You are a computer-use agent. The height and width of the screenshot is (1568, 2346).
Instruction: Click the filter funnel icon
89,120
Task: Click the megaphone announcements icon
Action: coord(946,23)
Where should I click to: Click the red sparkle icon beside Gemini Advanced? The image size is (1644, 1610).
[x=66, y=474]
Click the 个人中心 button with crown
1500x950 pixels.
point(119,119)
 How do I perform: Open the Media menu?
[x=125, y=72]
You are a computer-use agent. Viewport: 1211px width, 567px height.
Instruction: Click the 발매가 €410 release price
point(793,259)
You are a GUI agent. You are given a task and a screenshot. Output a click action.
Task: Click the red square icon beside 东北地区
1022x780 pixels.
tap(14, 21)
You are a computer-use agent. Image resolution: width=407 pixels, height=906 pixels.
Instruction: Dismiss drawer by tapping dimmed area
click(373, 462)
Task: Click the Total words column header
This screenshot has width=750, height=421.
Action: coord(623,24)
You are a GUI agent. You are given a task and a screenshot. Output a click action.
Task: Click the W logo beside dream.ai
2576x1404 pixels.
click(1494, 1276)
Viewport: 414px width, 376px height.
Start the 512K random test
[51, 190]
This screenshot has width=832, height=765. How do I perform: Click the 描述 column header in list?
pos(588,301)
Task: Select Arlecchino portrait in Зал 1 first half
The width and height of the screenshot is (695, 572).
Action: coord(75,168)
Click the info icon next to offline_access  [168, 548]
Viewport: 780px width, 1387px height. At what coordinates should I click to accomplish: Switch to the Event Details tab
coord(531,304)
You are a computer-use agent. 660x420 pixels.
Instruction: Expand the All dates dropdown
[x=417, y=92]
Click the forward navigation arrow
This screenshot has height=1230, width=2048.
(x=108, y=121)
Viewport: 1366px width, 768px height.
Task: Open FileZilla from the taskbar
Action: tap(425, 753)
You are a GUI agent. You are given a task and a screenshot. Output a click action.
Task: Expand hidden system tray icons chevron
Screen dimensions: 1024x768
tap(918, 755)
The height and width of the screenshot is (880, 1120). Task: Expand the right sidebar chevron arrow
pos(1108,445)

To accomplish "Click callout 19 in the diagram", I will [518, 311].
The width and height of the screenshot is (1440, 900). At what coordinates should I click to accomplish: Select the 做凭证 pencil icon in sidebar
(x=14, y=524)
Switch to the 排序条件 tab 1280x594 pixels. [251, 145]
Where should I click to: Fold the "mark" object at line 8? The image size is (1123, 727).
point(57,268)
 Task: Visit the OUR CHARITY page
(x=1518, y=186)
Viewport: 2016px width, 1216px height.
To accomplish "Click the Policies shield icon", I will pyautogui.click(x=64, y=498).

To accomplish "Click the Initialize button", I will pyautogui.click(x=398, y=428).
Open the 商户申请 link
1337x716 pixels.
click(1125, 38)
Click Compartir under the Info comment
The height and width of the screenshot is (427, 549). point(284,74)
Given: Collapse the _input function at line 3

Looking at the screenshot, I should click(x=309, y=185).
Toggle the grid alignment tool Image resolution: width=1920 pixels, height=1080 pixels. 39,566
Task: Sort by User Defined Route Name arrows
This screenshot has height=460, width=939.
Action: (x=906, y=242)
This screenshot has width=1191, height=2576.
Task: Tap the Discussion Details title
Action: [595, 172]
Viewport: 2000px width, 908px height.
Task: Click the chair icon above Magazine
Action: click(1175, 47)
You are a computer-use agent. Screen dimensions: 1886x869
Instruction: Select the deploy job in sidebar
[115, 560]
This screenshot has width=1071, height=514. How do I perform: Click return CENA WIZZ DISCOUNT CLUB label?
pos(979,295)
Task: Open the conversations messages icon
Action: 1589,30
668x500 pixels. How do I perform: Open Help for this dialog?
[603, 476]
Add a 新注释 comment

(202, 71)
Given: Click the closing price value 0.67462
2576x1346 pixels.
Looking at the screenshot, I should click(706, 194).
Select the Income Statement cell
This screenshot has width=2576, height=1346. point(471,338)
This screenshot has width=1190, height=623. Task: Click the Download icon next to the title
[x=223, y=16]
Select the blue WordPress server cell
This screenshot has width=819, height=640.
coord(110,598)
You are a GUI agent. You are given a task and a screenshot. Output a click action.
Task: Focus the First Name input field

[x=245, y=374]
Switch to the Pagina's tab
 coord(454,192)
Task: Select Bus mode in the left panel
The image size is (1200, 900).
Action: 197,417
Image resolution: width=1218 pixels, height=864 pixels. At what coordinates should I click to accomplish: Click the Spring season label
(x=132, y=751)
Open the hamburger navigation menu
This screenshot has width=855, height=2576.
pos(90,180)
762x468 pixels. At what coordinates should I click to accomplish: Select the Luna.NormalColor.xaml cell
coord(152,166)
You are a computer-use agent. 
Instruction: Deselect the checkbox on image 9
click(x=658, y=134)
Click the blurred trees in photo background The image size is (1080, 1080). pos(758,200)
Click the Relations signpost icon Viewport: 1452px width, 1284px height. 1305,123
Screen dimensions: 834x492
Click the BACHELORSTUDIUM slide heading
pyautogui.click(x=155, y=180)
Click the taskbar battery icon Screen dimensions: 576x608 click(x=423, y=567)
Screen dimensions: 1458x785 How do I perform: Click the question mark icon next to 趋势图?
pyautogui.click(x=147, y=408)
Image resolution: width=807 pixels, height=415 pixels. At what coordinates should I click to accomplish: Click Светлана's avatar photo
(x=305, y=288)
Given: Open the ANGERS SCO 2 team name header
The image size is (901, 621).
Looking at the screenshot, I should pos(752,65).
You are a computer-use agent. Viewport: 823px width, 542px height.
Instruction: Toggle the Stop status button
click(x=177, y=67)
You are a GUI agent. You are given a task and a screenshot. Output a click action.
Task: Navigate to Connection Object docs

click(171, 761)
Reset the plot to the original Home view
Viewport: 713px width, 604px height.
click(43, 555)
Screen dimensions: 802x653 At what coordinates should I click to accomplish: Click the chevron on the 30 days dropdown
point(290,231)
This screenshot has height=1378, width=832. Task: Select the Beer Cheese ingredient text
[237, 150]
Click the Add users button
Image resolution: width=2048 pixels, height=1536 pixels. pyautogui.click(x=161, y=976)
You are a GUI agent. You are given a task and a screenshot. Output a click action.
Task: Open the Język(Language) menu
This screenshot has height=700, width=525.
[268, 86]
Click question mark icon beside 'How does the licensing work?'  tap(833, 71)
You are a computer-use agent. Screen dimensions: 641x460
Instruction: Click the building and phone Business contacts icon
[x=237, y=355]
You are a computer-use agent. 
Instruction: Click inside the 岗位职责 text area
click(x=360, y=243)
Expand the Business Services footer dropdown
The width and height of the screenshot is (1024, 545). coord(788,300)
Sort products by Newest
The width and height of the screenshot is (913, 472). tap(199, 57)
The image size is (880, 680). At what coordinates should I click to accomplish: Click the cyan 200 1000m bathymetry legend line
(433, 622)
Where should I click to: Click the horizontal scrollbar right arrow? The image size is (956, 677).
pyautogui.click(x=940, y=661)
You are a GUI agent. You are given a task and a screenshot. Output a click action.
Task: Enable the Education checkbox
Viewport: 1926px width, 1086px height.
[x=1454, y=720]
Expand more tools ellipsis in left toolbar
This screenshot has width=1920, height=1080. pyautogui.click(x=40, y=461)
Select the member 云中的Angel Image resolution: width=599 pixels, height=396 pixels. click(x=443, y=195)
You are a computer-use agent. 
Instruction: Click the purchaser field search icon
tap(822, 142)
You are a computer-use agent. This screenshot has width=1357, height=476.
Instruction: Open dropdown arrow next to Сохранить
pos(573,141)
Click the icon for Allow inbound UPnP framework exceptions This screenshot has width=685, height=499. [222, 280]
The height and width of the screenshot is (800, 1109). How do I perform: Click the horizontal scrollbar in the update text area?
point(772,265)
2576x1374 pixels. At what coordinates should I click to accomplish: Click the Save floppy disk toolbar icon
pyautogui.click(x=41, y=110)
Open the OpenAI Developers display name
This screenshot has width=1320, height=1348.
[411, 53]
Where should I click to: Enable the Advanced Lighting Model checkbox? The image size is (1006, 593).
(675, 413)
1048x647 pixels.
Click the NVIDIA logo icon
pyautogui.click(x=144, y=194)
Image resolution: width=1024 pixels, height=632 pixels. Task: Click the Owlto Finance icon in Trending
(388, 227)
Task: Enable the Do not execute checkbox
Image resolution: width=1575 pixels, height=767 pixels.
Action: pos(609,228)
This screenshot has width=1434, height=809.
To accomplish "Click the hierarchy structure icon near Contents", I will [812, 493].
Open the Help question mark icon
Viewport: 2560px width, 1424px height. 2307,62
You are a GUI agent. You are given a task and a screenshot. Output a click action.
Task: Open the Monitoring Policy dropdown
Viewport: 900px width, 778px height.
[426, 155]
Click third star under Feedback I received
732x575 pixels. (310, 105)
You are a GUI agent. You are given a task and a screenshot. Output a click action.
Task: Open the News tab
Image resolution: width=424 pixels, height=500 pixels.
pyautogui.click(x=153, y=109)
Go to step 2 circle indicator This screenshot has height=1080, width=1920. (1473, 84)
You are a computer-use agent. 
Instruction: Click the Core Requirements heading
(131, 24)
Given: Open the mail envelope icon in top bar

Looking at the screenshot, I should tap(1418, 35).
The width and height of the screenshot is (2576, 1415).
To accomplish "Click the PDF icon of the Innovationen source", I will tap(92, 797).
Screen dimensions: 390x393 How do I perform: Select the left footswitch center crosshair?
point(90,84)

## Goal:
Render the stretch from the first line of the entries through the line containing "will [518, 311]." as a Markdown table with the columns Row and Entry Line, numbering each line and omitting blank lines.

## Answer in full:
| Row | Entry Line |
|---|---|
| 1 | You are a computer-use agent. The height and width of the screenshot is (1568, 2346). |
| 2 | Instruction: Click the filter funnel icon |
| 3 | 89,120 |
| 4 | Task: Click the megaphone announcements icon |
| 5 | Action: coord(946,23) |
| 6 | Where should I click to: Click the red sparkle icon beside Gemini Advanced? The image size is (1644, 1610). |
| 7 | [x=66, y=474] |
| 8 | Click the 个人中心 button with crown |
| 9 | 1500x950 pixels. |
| 10 | point(119,119) |
| 11 |  How do I perform: Open the Media menu? |
| 12 | [x=125, y=72] |
| 13 | You are a computer-use agent. Viewport: 1211px width, 567px height. |
| 14 | Instruction: Click the 발매가 €410 release price |
| 15 | point(793,259) |
| 16 | You are a GUI agent. You are given a task and a screenshot. Output a click action. |
| 17 | Task: Click the red square icon beside 东北地区 |
| 18 | 1022x780 pixels. |
| 19 | tap(14, 21) |
| 20 | You are a computer-use agent. Image resolution: width=407 pixels, height=906 pixels. |
| 21 | Instruction: Dismiss drawer by tapping dimmed area |
| 22 | click(373, 462) |
| 23 | Task: Click the Total words column header |
| 24 | This screenshot has width=750, height=421. |
| 25 | Action: coord(623,24) |
| 26 | You are a GUI agent. You are given a task and a screenshot. Output a click action. |
| 27 | Task: Click the W logo beside dream.ai |
| 28 | 2576x1404 pixels. |
| 29 | click(1494, 1276) |
| 30 | Viewport: 414px width, 376px height. |
| 31 | Start the 512K random test |
| 32 | [51, 190] |
| 33 | This screenshot has width=832, height=765. How do I perform: Click the 描述 column header in list? |
| 34 | pos(588,301) |
| 35 | Task: Select Arlecchino portrait in Зал 1 first half |
| 36 | The width and height of the screenshot is (695, 572). |
| 37 | Action: coord(75,168) |
| 38 | Click the info icon next to offline_access  [168, 548] |
| 39 | Viewport: 780px width, 1387px height. At what coordinates should I click to accomplish: Switch to the Event Details tab |
| 40 | coord(531,304) |
| 41 | You are a computer-use agent. 660x420 pixels. |
| 42 | Instruction: Expand the All dates dropdown |
| 43 | [x=417, y=92] |
| 44 | Click the forward navigation arrow |
| 45 | This screenshot has height=1230, width=2048. |
| 46 | (x=108, y=121) |
| 47 | Viewport: 1366px width, 768px height. |
| 48 | Task: Open FileZilla from the taskbar |
| 49 | Action: tap(425, 753) |
| 50 | You are a GUI agent. You are given a task and a screenshot. Output a click action. |
| 51 | Task: Expand hidden system tray icons chevron |
| 52 | Screen dimensions: 1024x768 |
| 53 | tap(918, 755) |
| 54 | The height and width of the screenshot is (880, 1120). Task: Expand the right sidebar chevron arrow |
| 55 | pos(1108,445) |
| 56 | To accomplish "Click callout 19 in the diagram", I will [518, 311]. |